Actual fitting results for the FA (first line), ADC (second line, in mm²/s), λ_∥, and λ^⊥ (third line, in mm²/s) values by age (in years, logarithmic scale) at representative locations. In the corticospinal tract (CST, first column), the FA increase can be explained by the λ^⊥ decrease. In the anterior corona radiata (ACR, second column), the age-related changes in the λ_∥ cause a weaker time-dependent FA change. In the WM of the superior occiptal gyrus (SOG, third column), the parallel decreases in both λ_∥, and λ⊥ lead to no significant changes in FA. The orientation of the slices follows the radiological convention (L=left, R=right). Slice positions are z = −58, −8, and 13.

Figure 10

Map of slopes measured by the voxel- (A) and atlas-based analyses (B) for the volume, FA, and diffusivity values. Note the overall agreement between the two methods. Th=Thalamus. The orientation of the slices follows the radiological convention (L=left, R=right).
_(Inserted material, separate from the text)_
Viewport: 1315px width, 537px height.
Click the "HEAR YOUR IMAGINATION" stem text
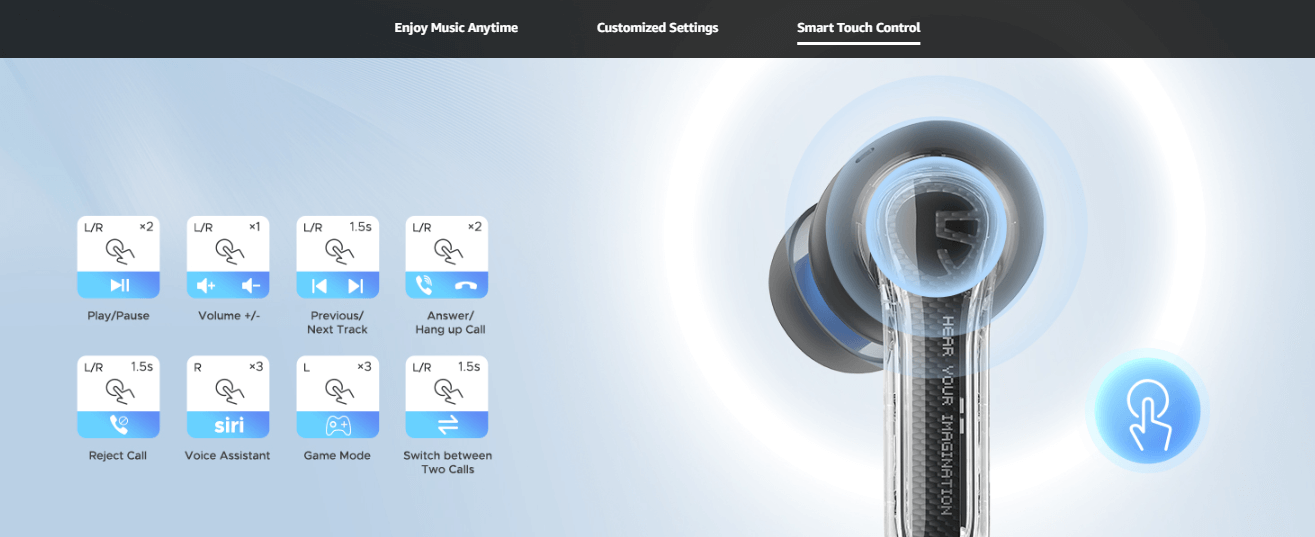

Slice positions are z = −58, −30, −13, 2, and 24.

Figure 11

Demonstration of automated abnormality detection using the atlas enriched by a normal database of developing brains. (A) FA maps of one control and three CP patients at the pons level (z = −57), revealing the CST, FA, and volume Z-score maps that show the degree of deviation from control values. These maps are shown in the atlas space, with which abnormal WM tracts can be identified at a glance. (B) Actual data in the enriched atlas (green dots), and the values from 13 CP patients (yellow squares) for the FA and volume. Linear regression of FA and volume of the left corticospinal tract (arrows) of normal subjects are shown by green dots. Shaded area is 95% confidence interval of the curve and dashed lines are the prediction interval for z-scores of +/−2 (gray and red lines, respectively), −3 (blue line), and −4 (yellow line). Yellow squares are the results from CP patients. The color surrounding the images and circle colors in the scatterplots identify the subjects.